>>>>

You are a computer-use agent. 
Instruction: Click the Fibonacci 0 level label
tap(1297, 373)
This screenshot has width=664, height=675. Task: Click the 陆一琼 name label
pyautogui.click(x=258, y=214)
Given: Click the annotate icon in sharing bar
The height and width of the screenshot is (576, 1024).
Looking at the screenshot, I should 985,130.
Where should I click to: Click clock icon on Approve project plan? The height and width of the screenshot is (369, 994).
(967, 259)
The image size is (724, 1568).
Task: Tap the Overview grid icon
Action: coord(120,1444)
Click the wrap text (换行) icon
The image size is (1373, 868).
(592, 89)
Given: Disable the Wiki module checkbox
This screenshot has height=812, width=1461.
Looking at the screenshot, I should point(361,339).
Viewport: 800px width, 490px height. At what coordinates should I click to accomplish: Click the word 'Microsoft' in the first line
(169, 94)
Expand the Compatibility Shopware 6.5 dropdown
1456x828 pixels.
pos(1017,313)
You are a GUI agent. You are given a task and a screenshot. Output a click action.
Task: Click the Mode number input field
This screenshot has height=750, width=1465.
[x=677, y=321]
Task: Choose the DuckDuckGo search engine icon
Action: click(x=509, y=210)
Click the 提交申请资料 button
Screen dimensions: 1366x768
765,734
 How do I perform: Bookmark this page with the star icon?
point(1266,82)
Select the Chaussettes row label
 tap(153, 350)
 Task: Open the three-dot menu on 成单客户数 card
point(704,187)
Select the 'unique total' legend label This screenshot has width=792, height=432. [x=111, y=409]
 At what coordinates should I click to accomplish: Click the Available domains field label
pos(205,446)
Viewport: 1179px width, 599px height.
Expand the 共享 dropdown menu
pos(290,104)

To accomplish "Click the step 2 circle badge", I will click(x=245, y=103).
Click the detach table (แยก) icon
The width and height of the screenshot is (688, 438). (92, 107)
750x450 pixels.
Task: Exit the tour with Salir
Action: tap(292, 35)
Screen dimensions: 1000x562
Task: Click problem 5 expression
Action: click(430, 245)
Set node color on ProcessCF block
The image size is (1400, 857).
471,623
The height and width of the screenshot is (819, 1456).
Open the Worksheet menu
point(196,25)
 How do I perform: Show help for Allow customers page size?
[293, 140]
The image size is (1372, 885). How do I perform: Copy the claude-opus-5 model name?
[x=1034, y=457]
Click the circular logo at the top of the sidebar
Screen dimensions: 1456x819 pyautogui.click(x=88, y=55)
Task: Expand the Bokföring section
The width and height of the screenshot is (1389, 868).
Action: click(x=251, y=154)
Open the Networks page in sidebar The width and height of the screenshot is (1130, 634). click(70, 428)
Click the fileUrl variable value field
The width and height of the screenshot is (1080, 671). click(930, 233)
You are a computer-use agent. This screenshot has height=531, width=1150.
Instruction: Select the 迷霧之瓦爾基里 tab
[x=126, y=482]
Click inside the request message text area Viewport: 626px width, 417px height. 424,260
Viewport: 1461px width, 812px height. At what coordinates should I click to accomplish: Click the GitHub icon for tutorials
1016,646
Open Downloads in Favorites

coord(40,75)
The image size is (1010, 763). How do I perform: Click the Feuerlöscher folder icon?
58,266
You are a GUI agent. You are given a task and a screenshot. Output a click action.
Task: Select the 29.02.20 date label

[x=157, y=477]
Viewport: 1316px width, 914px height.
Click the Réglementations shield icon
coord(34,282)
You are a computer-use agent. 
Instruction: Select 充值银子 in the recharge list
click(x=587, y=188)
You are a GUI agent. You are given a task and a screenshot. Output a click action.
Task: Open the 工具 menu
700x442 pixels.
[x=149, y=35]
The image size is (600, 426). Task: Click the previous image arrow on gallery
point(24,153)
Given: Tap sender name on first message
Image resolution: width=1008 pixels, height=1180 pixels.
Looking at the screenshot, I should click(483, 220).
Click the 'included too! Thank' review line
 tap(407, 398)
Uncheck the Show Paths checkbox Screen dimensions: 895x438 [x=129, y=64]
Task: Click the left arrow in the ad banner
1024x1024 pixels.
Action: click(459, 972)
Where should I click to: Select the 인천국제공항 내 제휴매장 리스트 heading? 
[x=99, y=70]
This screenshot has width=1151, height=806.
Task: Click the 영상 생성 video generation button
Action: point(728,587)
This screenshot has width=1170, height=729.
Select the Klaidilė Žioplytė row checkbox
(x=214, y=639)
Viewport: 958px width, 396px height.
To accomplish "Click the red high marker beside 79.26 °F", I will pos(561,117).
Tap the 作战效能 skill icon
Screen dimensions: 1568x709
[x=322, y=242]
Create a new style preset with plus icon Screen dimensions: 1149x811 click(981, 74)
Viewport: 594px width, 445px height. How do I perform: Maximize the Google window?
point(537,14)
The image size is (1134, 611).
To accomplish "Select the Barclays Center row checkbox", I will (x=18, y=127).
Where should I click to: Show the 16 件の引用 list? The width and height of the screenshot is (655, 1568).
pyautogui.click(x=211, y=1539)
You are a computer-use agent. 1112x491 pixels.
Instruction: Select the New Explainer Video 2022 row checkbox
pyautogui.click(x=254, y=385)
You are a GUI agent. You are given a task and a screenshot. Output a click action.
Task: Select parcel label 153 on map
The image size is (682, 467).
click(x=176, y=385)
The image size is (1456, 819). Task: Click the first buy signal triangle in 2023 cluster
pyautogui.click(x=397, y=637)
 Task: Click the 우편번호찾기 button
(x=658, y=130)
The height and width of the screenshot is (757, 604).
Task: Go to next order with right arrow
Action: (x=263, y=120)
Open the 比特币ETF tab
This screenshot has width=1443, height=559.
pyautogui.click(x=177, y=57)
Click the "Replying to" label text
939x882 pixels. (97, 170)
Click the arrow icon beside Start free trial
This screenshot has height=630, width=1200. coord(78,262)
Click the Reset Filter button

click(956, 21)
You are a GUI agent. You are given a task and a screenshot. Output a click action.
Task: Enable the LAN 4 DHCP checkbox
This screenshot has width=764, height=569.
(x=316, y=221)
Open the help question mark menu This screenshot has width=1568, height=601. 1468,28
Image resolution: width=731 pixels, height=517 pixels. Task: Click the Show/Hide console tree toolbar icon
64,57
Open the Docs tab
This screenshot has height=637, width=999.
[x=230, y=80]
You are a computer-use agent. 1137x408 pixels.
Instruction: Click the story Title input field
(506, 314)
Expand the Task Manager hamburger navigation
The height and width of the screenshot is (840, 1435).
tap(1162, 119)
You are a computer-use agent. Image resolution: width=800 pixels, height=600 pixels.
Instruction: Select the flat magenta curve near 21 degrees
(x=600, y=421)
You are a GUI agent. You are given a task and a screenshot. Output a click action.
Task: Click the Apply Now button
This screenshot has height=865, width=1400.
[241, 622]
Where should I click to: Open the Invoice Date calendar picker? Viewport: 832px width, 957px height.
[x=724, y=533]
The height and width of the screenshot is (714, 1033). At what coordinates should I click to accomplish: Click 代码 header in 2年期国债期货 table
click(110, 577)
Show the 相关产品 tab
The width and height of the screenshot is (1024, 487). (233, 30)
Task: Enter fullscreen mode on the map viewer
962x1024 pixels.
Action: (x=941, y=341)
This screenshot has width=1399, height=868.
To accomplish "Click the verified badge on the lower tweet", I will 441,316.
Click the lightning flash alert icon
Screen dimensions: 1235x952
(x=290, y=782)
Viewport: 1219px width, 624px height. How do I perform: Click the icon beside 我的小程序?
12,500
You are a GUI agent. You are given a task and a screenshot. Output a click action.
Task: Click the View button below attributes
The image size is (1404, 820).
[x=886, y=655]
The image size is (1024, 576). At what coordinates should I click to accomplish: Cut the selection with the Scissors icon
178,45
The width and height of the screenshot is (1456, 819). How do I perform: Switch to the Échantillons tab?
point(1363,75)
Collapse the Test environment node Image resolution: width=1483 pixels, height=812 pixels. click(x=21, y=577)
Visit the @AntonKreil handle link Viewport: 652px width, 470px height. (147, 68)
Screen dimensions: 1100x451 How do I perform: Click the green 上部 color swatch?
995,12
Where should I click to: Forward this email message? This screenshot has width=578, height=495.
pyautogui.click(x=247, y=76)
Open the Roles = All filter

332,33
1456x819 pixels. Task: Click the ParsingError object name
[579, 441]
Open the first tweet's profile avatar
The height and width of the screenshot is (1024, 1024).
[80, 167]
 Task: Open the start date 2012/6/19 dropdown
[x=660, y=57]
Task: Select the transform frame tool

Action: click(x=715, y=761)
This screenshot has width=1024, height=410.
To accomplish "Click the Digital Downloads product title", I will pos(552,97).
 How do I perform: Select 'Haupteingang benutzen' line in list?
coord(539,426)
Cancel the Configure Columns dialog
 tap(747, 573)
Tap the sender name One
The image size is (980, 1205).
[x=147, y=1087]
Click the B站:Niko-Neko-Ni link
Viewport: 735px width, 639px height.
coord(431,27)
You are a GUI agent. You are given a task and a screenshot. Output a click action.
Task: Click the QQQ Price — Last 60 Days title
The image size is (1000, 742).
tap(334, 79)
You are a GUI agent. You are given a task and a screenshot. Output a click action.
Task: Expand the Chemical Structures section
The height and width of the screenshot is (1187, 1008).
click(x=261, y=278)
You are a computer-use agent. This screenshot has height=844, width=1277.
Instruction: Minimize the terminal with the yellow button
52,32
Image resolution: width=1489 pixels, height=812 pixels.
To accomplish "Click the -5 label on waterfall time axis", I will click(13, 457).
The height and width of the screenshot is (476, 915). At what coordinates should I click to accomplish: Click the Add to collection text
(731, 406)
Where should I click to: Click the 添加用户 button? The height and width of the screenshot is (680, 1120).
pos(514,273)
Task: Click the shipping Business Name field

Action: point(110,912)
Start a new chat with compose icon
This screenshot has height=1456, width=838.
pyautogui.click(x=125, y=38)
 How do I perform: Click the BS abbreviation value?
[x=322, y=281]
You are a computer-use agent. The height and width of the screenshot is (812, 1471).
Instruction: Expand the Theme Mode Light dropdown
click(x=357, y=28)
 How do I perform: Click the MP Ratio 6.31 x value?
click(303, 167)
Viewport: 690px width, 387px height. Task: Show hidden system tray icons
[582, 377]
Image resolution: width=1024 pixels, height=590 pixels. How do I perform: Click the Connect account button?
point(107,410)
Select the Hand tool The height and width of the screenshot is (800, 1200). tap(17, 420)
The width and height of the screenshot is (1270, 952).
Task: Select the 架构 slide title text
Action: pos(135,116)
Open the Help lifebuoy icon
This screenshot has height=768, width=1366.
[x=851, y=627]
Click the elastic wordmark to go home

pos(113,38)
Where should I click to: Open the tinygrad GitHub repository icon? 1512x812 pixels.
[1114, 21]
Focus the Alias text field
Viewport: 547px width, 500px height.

<<<<

• WHAT TO PRODUCE: Please give everything from the first line down to the line containing "pyautogui.click(x=258, y=214)" again, replacing "label" with "caption" and leaving all else unchanged.

• SOLUTION:
You are a computer-use agent. 
Instruction: Click the Fibonacci 0 level caption
tap(1297, 373)
This screenshot has width=664, height=675. Task: Click the 陆一琼 name caption
pyautogui.click(x=258, y=214)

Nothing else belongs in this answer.